(Data entries)
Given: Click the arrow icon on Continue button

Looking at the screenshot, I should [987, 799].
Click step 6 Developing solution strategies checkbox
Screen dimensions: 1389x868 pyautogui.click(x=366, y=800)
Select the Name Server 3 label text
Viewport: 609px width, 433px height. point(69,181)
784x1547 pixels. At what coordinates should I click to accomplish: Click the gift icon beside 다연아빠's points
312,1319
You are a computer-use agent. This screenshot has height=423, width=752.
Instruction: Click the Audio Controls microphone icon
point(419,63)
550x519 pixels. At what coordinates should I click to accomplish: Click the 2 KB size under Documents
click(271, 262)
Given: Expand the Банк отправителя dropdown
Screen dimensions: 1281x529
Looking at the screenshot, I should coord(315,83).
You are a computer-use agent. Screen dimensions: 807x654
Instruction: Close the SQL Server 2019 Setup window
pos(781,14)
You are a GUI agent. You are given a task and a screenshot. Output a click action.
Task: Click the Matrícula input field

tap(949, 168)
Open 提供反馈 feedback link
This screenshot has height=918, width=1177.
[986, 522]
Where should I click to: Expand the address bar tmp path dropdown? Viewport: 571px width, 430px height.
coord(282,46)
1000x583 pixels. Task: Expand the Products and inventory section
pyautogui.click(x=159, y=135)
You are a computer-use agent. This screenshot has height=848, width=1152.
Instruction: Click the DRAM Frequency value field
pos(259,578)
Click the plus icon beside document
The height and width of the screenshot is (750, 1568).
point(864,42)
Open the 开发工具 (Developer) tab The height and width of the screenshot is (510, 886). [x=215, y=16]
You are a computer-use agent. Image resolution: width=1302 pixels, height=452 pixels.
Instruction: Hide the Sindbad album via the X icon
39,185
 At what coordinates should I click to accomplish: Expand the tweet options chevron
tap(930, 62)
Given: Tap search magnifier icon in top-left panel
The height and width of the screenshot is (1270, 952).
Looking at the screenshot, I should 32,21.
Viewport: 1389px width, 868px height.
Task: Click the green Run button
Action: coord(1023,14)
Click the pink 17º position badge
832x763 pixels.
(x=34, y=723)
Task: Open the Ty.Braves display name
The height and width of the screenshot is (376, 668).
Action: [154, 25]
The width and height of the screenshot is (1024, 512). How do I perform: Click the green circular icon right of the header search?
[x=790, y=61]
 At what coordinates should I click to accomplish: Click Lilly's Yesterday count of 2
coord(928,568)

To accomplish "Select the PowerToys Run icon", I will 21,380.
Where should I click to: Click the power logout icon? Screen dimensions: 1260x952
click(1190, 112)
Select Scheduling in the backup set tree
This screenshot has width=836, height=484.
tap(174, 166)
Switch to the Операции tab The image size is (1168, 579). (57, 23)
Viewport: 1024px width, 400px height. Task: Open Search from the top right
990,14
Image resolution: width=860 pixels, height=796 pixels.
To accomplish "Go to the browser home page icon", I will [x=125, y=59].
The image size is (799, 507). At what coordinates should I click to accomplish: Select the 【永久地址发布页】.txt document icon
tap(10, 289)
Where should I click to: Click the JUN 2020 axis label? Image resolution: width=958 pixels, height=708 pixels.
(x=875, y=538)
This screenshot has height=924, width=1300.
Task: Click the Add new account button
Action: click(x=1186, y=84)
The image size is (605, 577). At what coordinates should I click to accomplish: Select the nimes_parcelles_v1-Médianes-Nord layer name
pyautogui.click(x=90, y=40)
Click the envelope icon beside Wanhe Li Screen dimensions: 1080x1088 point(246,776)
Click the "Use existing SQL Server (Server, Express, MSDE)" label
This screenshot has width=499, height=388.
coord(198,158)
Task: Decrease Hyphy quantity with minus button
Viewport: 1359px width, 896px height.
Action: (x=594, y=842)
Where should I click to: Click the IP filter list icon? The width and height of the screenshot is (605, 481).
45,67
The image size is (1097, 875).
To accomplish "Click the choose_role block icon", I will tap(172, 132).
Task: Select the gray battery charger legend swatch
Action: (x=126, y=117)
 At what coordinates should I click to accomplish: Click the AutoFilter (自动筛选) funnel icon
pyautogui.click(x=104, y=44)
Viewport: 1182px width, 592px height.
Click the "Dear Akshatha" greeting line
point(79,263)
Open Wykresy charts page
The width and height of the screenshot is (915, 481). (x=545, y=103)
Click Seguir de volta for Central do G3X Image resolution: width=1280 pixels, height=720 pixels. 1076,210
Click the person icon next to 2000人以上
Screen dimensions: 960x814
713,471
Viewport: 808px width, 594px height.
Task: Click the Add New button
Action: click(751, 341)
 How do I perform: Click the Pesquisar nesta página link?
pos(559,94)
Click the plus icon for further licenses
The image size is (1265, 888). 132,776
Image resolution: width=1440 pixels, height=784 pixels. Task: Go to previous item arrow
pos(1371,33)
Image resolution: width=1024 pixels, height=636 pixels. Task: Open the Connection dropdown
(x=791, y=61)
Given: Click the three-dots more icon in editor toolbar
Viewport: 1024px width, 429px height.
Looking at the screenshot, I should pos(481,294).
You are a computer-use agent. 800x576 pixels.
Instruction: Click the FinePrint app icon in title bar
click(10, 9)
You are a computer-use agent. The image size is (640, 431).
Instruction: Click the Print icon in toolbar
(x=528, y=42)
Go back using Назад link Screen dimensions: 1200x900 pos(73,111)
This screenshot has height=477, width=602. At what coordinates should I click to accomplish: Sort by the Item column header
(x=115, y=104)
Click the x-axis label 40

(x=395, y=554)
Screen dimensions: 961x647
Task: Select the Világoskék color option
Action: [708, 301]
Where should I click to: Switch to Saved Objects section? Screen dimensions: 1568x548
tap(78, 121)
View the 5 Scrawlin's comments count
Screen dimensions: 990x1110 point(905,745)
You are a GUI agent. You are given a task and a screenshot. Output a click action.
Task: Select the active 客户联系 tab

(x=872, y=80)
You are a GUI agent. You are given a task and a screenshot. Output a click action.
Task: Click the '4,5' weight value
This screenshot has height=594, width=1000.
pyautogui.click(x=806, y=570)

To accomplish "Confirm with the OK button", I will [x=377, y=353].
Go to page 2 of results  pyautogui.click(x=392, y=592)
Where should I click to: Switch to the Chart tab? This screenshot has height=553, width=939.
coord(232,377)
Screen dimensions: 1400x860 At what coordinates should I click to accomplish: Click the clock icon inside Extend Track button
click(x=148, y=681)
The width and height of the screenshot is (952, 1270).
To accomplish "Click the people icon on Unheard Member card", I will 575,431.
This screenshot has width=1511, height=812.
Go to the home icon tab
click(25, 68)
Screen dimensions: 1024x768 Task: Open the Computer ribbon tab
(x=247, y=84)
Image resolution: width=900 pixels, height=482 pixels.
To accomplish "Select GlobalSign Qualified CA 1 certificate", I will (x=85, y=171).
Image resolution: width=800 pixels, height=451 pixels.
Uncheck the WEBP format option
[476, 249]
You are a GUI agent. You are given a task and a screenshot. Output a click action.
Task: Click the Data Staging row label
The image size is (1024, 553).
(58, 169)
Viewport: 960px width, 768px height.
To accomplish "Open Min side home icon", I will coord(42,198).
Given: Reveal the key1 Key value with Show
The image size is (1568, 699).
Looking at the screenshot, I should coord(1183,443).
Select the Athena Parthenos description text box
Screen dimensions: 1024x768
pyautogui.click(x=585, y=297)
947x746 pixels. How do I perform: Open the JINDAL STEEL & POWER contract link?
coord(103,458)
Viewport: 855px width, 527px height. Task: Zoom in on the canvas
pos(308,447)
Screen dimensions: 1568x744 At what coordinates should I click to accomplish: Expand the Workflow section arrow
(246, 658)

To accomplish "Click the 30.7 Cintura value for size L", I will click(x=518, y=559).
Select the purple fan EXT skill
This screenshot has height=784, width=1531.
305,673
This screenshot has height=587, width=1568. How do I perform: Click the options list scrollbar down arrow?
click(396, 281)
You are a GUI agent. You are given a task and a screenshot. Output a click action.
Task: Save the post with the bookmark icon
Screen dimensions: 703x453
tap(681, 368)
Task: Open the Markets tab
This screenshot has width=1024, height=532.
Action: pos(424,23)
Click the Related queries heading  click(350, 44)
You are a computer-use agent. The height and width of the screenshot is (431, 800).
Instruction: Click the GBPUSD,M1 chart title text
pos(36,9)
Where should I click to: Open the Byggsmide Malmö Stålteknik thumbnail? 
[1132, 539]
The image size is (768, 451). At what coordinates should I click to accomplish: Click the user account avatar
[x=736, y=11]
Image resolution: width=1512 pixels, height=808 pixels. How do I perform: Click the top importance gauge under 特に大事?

WORK INSTRUCTION:
Find the word "with" in the records. Copy every line it appears in.

RESPONSE:
Task: Decrease Hyphy quantity with minus button
To accomplish "Confirm with the OK button", I will [x=377, y=353].
Given: Reveal the key1 Key value with Show
Task: Save the post with the bookmark icon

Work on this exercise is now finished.